## EXERCISE
The answer must be the data, repeated exactly.
------ PROVIDED RECORDS ------
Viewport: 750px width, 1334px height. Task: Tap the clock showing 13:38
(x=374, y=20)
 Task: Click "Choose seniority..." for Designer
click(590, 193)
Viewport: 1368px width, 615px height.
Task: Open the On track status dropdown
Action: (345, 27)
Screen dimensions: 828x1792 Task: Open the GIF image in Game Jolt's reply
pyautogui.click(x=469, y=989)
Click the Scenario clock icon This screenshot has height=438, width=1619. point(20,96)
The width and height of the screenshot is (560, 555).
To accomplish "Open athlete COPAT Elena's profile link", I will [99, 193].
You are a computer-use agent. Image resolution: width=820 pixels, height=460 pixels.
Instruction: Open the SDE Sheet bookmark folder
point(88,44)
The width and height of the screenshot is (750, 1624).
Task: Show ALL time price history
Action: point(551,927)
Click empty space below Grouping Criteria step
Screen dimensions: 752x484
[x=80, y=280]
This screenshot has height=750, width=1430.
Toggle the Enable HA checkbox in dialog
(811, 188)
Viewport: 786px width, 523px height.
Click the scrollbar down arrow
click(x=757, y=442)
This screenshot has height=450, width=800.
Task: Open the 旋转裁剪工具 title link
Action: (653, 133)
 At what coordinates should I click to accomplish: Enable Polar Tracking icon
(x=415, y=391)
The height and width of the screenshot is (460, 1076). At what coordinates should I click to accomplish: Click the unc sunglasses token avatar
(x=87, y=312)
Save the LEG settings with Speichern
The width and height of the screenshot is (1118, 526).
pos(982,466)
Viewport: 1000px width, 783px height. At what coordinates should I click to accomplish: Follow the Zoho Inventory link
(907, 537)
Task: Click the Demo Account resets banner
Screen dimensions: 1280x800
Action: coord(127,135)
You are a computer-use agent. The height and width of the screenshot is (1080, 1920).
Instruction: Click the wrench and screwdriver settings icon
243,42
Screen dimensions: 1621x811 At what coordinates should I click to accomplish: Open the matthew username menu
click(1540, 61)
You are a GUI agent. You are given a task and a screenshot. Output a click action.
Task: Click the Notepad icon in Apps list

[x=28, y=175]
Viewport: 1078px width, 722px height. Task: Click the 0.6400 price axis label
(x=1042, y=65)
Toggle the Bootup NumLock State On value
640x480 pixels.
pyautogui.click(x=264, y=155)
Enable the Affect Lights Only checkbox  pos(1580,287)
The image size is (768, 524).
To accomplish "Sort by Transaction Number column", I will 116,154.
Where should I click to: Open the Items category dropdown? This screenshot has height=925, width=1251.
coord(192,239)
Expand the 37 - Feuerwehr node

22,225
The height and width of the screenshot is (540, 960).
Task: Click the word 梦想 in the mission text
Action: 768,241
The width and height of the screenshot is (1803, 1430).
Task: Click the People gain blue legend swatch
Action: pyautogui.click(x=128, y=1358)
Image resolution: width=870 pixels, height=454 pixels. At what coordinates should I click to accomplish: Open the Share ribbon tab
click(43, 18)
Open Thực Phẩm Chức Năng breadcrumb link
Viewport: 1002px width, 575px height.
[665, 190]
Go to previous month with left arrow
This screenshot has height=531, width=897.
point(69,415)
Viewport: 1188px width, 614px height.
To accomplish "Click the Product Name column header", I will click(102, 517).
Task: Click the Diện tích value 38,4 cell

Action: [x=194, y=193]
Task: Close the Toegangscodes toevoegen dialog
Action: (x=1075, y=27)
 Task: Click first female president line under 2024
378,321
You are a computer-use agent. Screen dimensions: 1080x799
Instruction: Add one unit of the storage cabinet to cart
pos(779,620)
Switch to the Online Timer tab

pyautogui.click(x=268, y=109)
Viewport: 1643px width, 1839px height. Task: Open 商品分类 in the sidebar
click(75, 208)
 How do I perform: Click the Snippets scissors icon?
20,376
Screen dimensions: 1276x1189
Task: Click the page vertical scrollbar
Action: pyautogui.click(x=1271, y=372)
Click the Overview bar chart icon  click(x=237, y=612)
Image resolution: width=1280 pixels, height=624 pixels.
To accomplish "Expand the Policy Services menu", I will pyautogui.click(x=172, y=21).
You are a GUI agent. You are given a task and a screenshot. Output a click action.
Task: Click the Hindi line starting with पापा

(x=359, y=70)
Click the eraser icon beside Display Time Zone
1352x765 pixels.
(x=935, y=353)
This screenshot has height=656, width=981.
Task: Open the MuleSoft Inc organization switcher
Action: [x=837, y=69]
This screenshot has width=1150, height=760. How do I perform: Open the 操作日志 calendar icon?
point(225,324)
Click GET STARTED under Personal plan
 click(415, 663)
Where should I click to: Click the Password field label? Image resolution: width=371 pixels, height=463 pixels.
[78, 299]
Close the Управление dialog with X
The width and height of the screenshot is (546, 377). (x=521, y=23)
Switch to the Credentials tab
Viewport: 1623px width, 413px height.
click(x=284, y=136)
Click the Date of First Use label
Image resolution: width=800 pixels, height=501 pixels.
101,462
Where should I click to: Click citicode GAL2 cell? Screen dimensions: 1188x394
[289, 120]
------
## EXERCISE RESULT
Viewport: 750px width, 1334px height. Task: Tap the clock showing 13:38
(x=374, y=20)
 Task: Click "Choose seniority..." for Designer
click(590, 193)
Viewport: 1368px width, 615px height.
Task: Open the On track status dropdown
Action: (345, 27)
Screen dimensions: 828x1792 Task: Open the GIF image in Game Jolt's reply
pyautogui.click(x=469, y=989)
Click the Scenario clock icon This screenshot has height=438, width=1619. point(20,96)
The width and height of the screenshot is (560, 555).
To accomplish "Open athlete COPAT Elena's profile link", I will [99, 193].
You are a computer-use agent. Image resolution: width=820 pixels, height=460 pixels.
Instruction: Open the SDE Sheet bookmark folder
point(88,44)
The width and height of the screenshot is (750, 1624).
Task: Show ALL time price history
Action: point(551,927)
Click empty space below Grouping Criteria step
Screen dimensions: 752x484
[x=80, y=280]
This screenshot has height=750, width=1430.
Toggle the Enable HA checkbox in dialog
(811, 188)
Viewport: 786px width, 523px height.
Click the scrollbar down arrow
click(x=757, y=442)
This screenshot has height=450, width=800.
Task: Open the 旋转裁剪工具 title link
Action: (653, 133)
 At what coordinates should I click to accomplish: Enable Polar Tracking icon
(x=415, y=391)
The height and width of the screenshot is (460, 1076). At what coordinates should I click to accomplish: Click the unc sunglasses token avatar
(x=87, y=312)
Save the LEG settings with Speichern
The width and height of the screenshot is (1118, 526).
pos(982,466)
Viewport: 1000px width, 783px height. At what coordinates should I click to accomplish: Follow the Zoho Inventory link
(907, 537)
Task: Click the Demo Account resets banner
Screen dimensions: 1280x800
Action: coord(127,135)
You are a computer-use agent. The height and width of the screenshot is (1080, 1920).
Instruction: Click the wrench and screwdriver settings icon
243,42
Screen dimensions: 1621x811 At what coordinates should I click to accomplish: Open the matthew username menu
click(1540, 61)
You are a GUI agent. You are given a task and a screenshot. Output a click action.
Task: Click the Notepad icon in Apps list

[x=28, y=175]
Viewport: 1078px width, 722px height. Task: Click the 0.6400 price axis label
(x=1042, y=65)
Toggle the Bootup NumLock State On value
640x480 pixels.
pyautogui.click(x=264, y=155)
Enable the Affect Lights Only checkbox  pos(1580,287)
The image size is (768, 524).
To accomplish "Sort by Transaction Number column", I will 116,154.
Where should I click to: Open the Items category dropdown? This screenshot has height=925, width=1251.
coord(192,239)
Expand the 37 - Feuerwehr node

22,225
The height and width of the screenshot is (540, 960).
Task: Click the word 梦想 in the mission text
Action: 768,241
The width and height of the screenshot is (1803, 1430).
Task: Click the People gain blue legend swatch
Action: pyautogui.click(x=128, y=1358)
Image resolution: width=870 pixels, height=454 pixels. At what coordinates should I click to accomplish: Open the Share ribbon tab
click(43, 18)
Open Thực Phẩm Chức Năng breadcrumb link
Viewport: 1002px width, 575px height.
[665, 190]
Go to previous month with left arrow
This screenshot has height=531, width=897.
point(69,415)
Viewport: 1188px width, 614px height.
To accomplish "Click the Product Name column header", I will click(102, 517).
Task: Click the Diện tích value 38,4 cell

Action: [x=194, y=193]
Task: Close the Toegangscodes toevoegen dialog
Action: (x=1075, y=27)
 Task: Click first female president line under 2024
378,321
You are a computer-use agent. Screen dimensions: 1080x799
Instruction: Add one unit of the storage cabinet to cart
pos(779,620)
Switch to the Online Timer tab

pyautogui.click(x=268, y=109)
Viewport: 1643px width, 1839px height. Task: Open 商品分类 in the sidebar
click(75, 208)
 How do I perform: Click the Snippets scissors icon?
20,376
Screen dimensions: 1276x1189
Task: Click the page vertical scrollbar
Action: pyautogui.click(x=1271, y=372)
Click the Overview bar chart icon  click(x=237, y=612)
Image resolution: width=1280 pixels, height=624 pixels.
To accomplish "Expand the Policy Services menu", I will pyautogui.click(x=172, y=21).
You are a GUI agent. You are given a task and a screenshot. Output a click action.
Task: Click the Hindi line starting with पापा

(x=359, y=70)
Click the eraser icon beside Display Time Zone
1352x765 pixels.
(x=935, y=353)
This screenshot has height=656, width=981.
Task: Open the MuleSoft Inc organization switcher
Action: [x=837, y=69]
This screenshot has width=1150, height=760. How do I perform: Open the 操作日志 calendar icon?
point(225,324)
Click GET STARTED under Personal plan
 click(415, 663)
Where should I click to: Click the Password field label? Image resolution: width=371 pixels, height=463 pixels.
[78, 299]
Close the Управление dialog with X
The width and height of the screenshot is (546, 377). (x=521, y=23)
Switch to the Credentials tab
Viewport: 1623px width, 413px height.
click(x=284, y=136)
Click the Date of First Use label
Image resolution: width=800 pixels, height=501 pixels.
101,462
Where should I click to: Click citicode GAL2 cell? Screen dimensions: 1188x394
[289, 120]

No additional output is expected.